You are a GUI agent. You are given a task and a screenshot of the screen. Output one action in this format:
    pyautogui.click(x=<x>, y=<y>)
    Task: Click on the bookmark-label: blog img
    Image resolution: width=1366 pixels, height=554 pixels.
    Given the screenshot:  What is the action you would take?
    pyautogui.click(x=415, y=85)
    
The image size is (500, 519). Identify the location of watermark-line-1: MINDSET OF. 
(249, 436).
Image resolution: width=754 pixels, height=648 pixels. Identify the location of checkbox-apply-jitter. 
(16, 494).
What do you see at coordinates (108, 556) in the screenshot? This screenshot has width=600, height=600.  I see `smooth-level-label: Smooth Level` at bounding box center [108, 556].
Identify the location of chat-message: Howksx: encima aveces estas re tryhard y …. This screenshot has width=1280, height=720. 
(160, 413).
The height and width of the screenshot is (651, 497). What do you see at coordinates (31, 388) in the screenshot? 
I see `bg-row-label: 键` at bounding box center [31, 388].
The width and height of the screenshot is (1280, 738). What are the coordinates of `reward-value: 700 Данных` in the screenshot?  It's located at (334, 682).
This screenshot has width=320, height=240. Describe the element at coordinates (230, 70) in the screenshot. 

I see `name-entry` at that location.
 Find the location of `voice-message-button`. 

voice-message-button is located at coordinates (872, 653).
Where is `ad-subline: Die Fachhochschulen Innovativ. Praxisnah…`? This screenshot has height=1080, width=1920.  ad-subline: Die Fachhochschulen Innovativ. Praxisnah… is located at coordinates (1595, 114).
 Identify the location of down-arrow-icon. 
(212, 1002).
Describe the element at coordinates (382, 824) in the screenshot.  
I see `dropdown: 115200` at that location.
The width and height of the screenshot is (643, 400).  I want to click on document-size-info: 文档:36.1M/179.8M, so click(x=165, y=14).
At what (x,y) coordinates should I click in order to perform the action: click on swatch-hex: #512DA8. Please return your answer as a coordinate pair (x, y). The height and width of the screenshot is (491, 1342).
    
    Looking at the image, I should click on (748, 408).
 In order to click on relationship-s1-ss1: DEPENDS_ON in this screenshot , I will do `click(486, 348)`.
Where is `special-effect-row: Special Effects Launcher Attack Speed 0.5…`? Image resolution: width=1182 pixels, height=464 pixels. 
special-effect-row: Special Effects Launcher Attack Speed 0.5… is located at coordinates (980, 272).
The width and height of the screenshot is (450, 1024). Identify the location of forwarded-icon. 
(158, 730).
-.-.-
Recast the rows above as a JSON list of strings, one string per line, leaving out any blank lines.

[
  "You are a GUI agent. You are given a task and a screenshot of the screen. Output one action in this format:",
  "    pyautogui.click(x=<x>, y=<y>)",
  "    Task: Click on the bookmark-label: blog img",
  "    Image resolution: width=1366 pixels, height=554 pixels.",
  "    Given the screenshot:  What is the action you would take?",
  "    pyautogui.click(x=415, y=85)",
  "The image size is (500, 519). Identify the location of watermark-line-1: MINDSET OF. ",
  "(249, 436).",
  "Image resolution: width=754 pixels, height=648 pixels. Identify the location of checkbox-apply-jitter. ",
  "(16, 494).",
  "What do you see at coordinates (108, 556) in the screenshot? This screenshot has width=600, height=600.  I see `smooth-level-label: Smooth Level` at bounding box center [108, 556].",
  "Identify the location of chat-message: Howksx: encima aveces estas re tryhard y …. This screenshot has width=1280, height=720. ",
  "(160, 413).",
  "The height and width of the screenshot is (651, 497). What do you see at coordinates (31, 388) in the screenshot? ",
  "I see `bg-row-label: 键` at bounding box center [31, 388].",
  "The width and height of the screenshot is (1280, 738). What are the coordinates of `reward-value: 700 Данных` in the screenshot?  It's located at (334, 682).",
  "This screenshot has width=320, height=240. Describe the element at coordinates (230, 70) in the screenshot. ",
  "I see `name-entry` at that location.",
  " Find the location of `voice-message-button`. ",
  "voice-message-button is located at coordinates (872, 653).",
  "Where is `ad-subline: Die Fachhochschulen Innovativ. Praxisnah…`? This screenshot has height=1080, width=1920.  ad-subline: Die Fachhochschulen Innovativ. Praxisnah… is located at coordinates (1595, 114).",
  " Identify the location of down-arrow-icon. ",
  "(212, 1002).",
  "Describe the element at coordinates (382, 824) in the screenshot.  ",
  "I see `dropdown: 115200` at that location.",
  "The width and height of the screenshot is (643, 400).  I want to click on document-size-info: 文档:36.1M/179.8M, so click(x=165, y=14).",
  "At what (x,y) coordinates should I click in order to perform the action: click on swatch-hex: #512DA8. Please return your answer as a coordinate pair (x, y). The height and width of the screenshot is (491, 1342).",
  "    Looking at the image, I should click on (748, 408).",
  " In order to click on relationship-s1-ss1: DEPENDS_ON in this screenshot , I will do `click(486, 348)`.",
  "Where is `special-effect-row: Special Effects Launcher Attack Speed 0.5…`? Image resolution: width=1182 pixels, height=464 pixels. ",
  "special-effect-row: Special Effects Launcher Attack Speed 0.5… is located at coordinates (980, 272).",
  "The width and height of the screenshot is (450, 1024). Identify the location of forwarded-icon. ",
  "(158, 730)."
]